Job Data¶
The job data is a JSON document that defines the actual data and configuration on which a specific job will run. It will describe all of the data being passed to the job’s inputs, as well as configuration for how to handle the job’s output. The job data is required when placing a specific job on the queue for the first time.
Consider our previous example algorithm, make_geotiff.py, from Job Interface. The job data for queuing and running a make_geotiff.py job could be defined as follows:
Example job data:
{
"version": "1.0",
"input_data": [
{
"name": "image",
"file_id": 1234
},
{
"name": "georeference_data",
"file_id": 1235
}
],
"output_data": [
{
"name": "geo_image",
"workspace_id": 12
}
]
}
The input_data value is a list detailing the data to pass to each input to the job. In this case the input called image that takes a PNG image file is being passed a file from the Scale system that has the unique ID 1234, and the input called georeference_data which takes a CSV file is being passed a Scale file with the ID 1235. The output_data value is a list detailing the configuration for handling the job’s outputs, which in our example is a single GeoTIFF file. The configuration in our example defines that after the GeoTIFF file is produced by the job, it should be stored in the workspace with the unique ID 12. To see all of the options for defining job data, please refer to the Job Data Specification below.

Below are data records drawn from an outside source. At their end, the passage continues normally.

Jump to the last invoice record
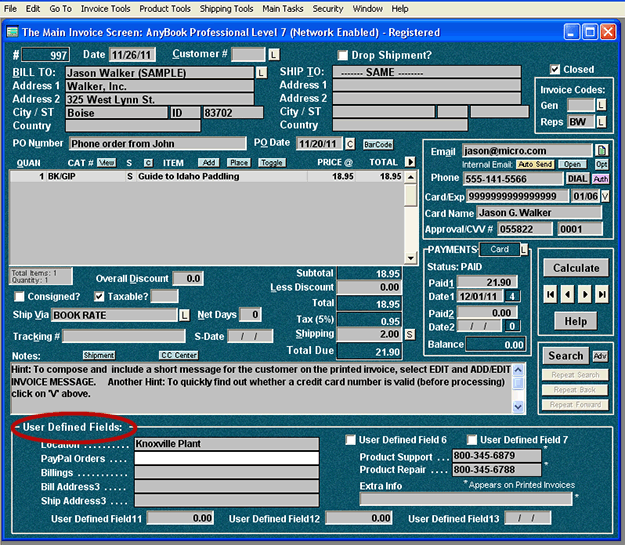The width and height of the screenshot is (625, 545). (x=601, y=294)
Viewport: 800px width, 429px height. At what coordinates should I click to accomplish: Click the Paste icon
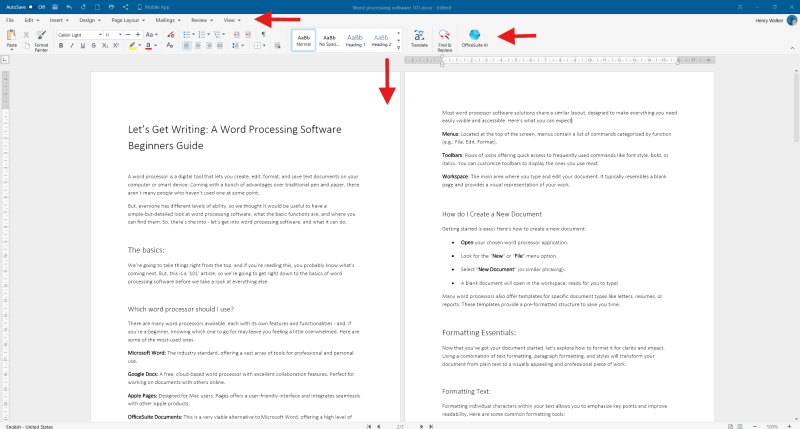11,38
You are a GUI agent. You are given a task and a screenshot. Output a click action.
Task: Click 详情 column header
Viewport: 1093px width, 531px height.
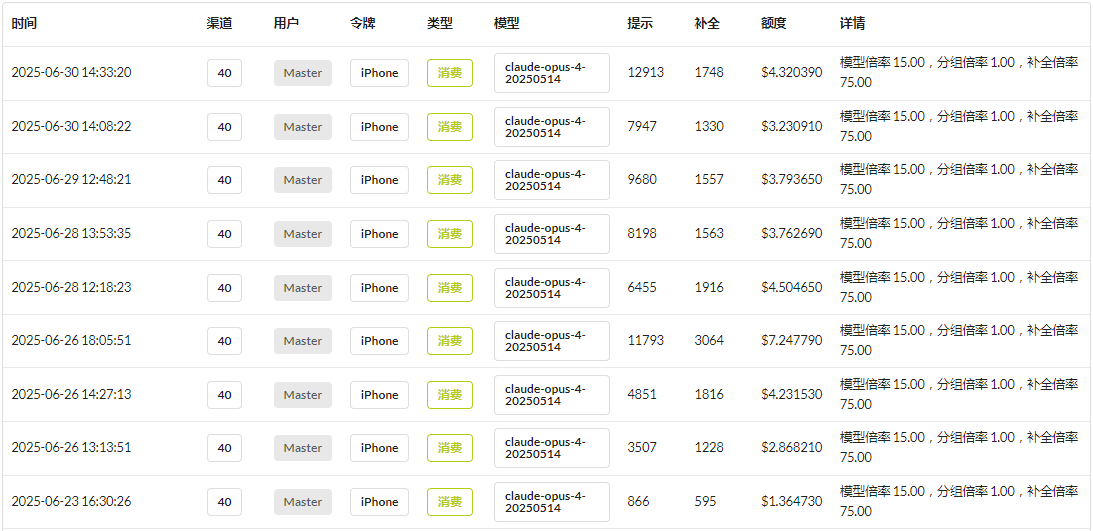pyautogui.click(x=853, y=24)
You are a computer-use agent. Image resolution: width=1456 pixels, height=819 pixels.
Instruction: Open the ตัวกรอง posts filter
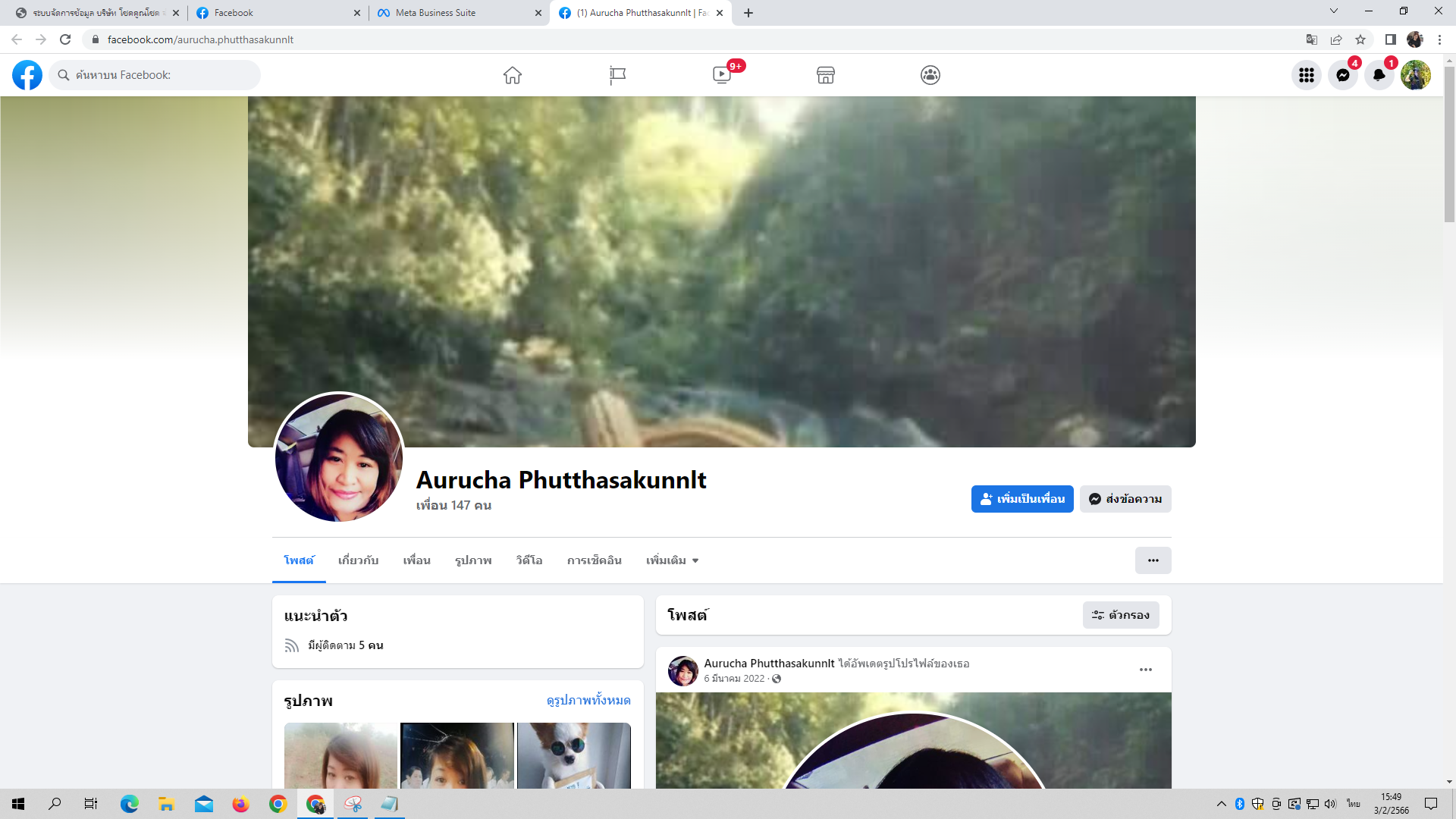pyautogui.click(x=1121, y=615)
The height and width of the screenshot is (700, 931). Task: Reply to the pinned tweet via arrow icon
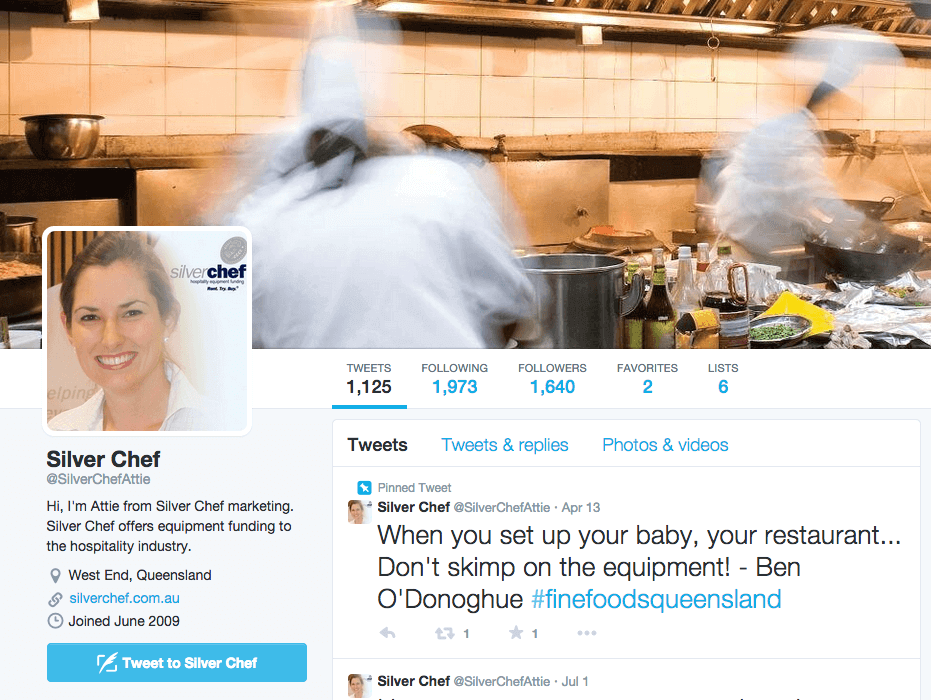[x=387, y=634]
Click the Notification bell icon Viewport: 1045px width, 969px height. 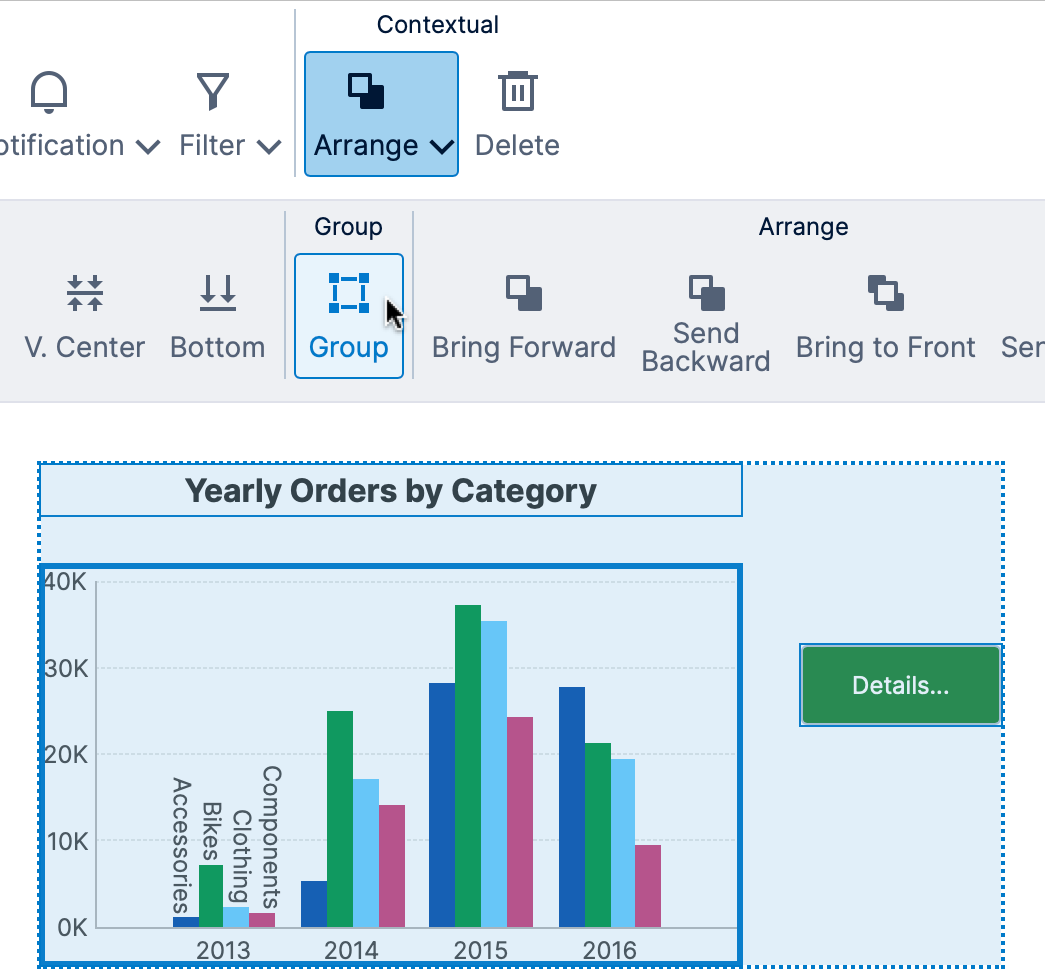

Job Data Specification Version 1.0¶
A valid job data is a JSON document with the following structure:
{
"version": STRING,
"input_data": [
{
"name": STRING,
"value": STRING
},
{
"name": STRING,
"file_id": INTEGER
},
{
"name": STRING,
"file_ids": [
INTEGER,
INTEGER
]
}
],
"output_data": [
{
"name": STRING,
"workspace_id": INTEGER
}
]
}
version: JSON string
The version is an optional string value that defines the version of the data specification used. This allows updates to be made to the specification while maintaining backwards compatibility by allowing Scale to recognize an older version and convert it to the current version. The default value for version if it is not included is the latest version, which is currently 1.0. It is recommended, though not required, that you include the version so that future changes to the specification will still accept your job data.
input_data: JSON array
The input_data is a list of JSON objects that define the actual data the job receives for its inputs. If not provided, input_data defaults to an empty list (no input data). For the job data to be valid, every required input in the matching job interface must have a corresponding entry in this input_data field. The JSON object that represents each input data has the following fields:
name: JSON string
The name is a required string that gives the name of the input that the data is being provided for. It should match the name of an input in the job’s interface. The name of every input and output in the job data must be unique.The other fields that describe the data being passed to the input are based upon the type of the input as it is defined in the job interface, see Job Interface Specification Version 1.4. The valid types from the job interface specification are:
property
A “property” input has the following additional field:
value: JSON string
The value field contains the string value that will be passed to the “property” input.file
A “file” input has the following additional field:
file_id: JSON number
The required file_id field contains the unique ID of a file in the Scale system that will be passed to the input. The file must meet all of the criteria defined in the job interface for the input.files
A “files” input has the following additional field:
file_ids: JSON array
The required file_ids field is a list of unique IDs of the files in the Scale system that will be passed to the input. Each file must meet all of the criteria defined in the job interface for the input. A “files” input will accept a file_id field instead of a file_ids field (the input will be passed a list containing the single file).
output_data: JSON array
The output_data is a list of JSON objects that define the details for how the job should handle its outputs. If not provided, output_data defaults to an empty list (no output data). For the job data to be valid, every output in the matching job interface must have a corresponding entry in this output_data field. The JSON object that represents each output data has the following fields:
name: JSON string
The name is a required string that gives the name of the input that the data is being provided for. It should match the name of an input in the job’s interface. The name of every input and output in the job data must be unique.The other fields that describe the output configuration are based upon the type of the output as it is defined in the job interface, see Job Interface Specification Version 1.4. The valid types from the job interface specification are:
file
A “file” output has the following additional field:
workspace_id: JSON number
The required workspace_id field contains the unique ID of the workspace in the Scale system that this output file should be stored in after it is produced.files
A “files” output has the following additional field:
workspace_id: JSON number
The required workspace_id field contains the unique ID of the workspace in the Scale system that these output files should be stored in after they are produced.